By now it should come as no surprise that we can compose the syntax for vector access with the syntax for invoking a function.

Since deck has type pvector<Card>, an element of deck has type Card. Therefore, it is legal to invoke print on deck[i].

12.8 Searching

The next function I want to write is find, which searches through a vector of Cards to see whether it contains a certain card. It may not be obvious why this function would be useful, but it gives me a chance to demonstrate two ways to go searching for things, a linear search and a bisection search.

Linear search is the more obvious of the two; it involves traversing the deck and comparing each card to the one we are looking for. If we find it we return the index where the card appears. If it is not in the deck, we return -1.

int find (const Card& card, const pvector<Card>& deck) {
for (int i = 0; i < deck.length(); i++) {
if (equals (deck[i], card)) return i;
}
return -1;
}

The loop here is exactly the same as the loop in printDeck. In fact, when I wrote the program, I copied it, which saved me from having to write and debug it twice.

Inside the loop, we compare each element of the deck to card. The function returns as soon as it discovers the card, which means that we do not have to traverse the entire deck if we find the card we are looking for. If the loop terminates without finding the card, we know the card is not in the deck and return -1.

To test this function, I wrote the following:

pvector<Card> deck = buildDeck ();

int index = card.find (deck[17]);
cout << "I found the card at index = " << index << endl;

The output of this code is

I found the card at index = 17

12.9 Bisection search

If the cards in the deck are not in order, there is no way to search that is faster than the linear search. We have to look at every card, since otherwise there is no way to be certain the card we want is not there.

But when you look for a word in a dictionary, you don't search linearly through every word. The reason is that the words are in alphabetical order. As a result, you probably use an algorithm that is similar to a bisection search:

Start in the middle somewhere.
Choose a word on the page and compare it to the word you are looking for.
If you found the word you are looking for, stop.
If the word you are looking for comes after the word on the page, flip to somewhere later in the dictionary and go to step 2.
If the word you are looking for comes before the word on the page, flip to somewhere earlier in the dictionary and go to step 2.

If you ever get to the point where there are two adjacent words on the page and your word comes between them, you can conclude that your word is not in the dictionary. The only alternative is that your word has been misfiled somewhere, but that contradicts our assumption that the words are in alphabetical order.

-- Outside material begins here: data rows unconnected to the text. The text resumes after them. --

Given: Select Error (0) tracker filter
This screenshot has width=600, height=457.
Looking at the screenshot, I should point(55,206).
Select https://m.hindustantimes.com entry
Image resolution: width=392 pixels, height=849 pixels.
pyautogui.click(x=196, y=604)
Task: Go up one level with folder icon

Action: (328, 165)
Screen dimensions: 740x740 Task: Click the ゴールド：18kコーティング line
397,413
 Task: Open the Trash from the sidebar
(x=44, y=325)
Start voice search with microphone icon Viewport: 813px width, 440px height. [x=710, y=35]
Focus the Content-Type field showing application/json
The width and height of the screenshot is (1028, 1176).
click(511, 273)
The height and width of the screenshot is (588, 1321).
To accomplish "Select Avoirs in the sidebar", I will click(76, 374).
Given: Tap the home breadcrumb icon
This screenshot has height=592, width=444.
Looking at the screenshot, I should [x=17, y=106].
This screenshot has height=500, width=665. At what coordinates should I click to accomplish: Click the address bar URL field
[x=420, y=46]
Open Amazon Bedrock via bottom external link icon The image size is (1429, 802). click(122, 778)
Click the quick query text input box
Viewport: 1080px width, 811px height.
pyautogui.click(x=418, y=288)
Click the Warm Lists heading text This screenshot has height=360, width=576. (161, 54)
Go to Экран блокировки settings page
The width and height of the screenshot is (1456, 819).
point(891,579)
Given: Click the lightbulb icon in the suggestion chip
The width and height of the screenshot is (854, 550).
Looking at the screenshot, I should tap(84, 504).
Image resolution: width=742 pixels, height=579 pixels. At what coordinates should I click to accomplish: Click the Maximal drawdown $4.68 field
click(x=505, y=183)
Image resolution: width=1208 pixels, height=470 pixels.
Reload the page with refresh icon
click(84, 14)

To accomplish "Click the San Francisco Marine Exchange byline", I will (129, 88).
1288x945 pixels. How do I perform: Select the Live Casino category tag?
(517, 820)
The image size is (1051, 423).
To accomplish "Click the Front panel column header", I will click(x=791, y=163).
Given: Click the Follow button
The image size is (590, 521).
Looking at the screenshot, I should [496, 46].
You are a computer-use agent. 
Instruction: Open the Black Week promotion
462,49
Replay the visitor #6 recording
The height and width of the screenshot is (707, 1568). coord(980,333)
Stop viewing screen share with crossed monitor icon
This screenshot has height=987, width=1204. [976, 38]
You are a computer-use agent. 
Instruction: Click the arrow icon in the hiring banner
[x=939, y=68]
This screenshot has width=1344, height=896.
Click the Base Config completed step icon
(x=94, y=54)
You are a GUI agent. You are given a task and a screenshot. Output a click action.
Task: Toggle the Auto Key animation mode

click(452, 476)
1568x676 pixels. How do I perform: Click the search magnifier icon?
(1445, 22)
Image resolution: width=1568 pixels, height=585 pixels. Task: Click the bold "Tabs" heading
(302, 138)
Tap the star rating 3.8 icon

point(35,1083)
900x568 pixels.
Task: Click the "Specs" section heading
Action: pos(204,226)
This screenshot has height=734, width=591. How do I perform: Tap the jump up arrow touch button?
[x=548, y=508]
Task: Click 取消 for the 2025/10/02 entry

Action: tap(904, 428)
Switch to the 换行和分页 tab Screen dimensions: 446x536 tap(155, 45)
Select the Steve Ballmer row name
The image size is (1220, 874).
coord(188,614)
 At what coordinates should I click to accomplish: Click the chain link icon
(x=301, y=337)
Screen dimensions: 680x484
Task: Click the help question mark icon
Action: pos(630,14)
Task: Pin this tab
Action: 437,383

In the case of a deck of cards, if we know that the cards are in order, we can write a version of find that is much faster. The best way to write a bisection search is with a recursive function. That's because bisection is naturally recursive.

The trick is to write a function called findBisect that takes two indices as parameters, low and high, indicating the segment of the vector that should be searched (including both low and high).

To search the vector, choose an index between low and high, and call it mid. Compare the card at mid to the card you are looking for.
If you found it, stop.
If the card at mid is higher than your card, search in the range from low to mid-1.
If the card at mid is lower than your card, search in the range from mid+1 to high.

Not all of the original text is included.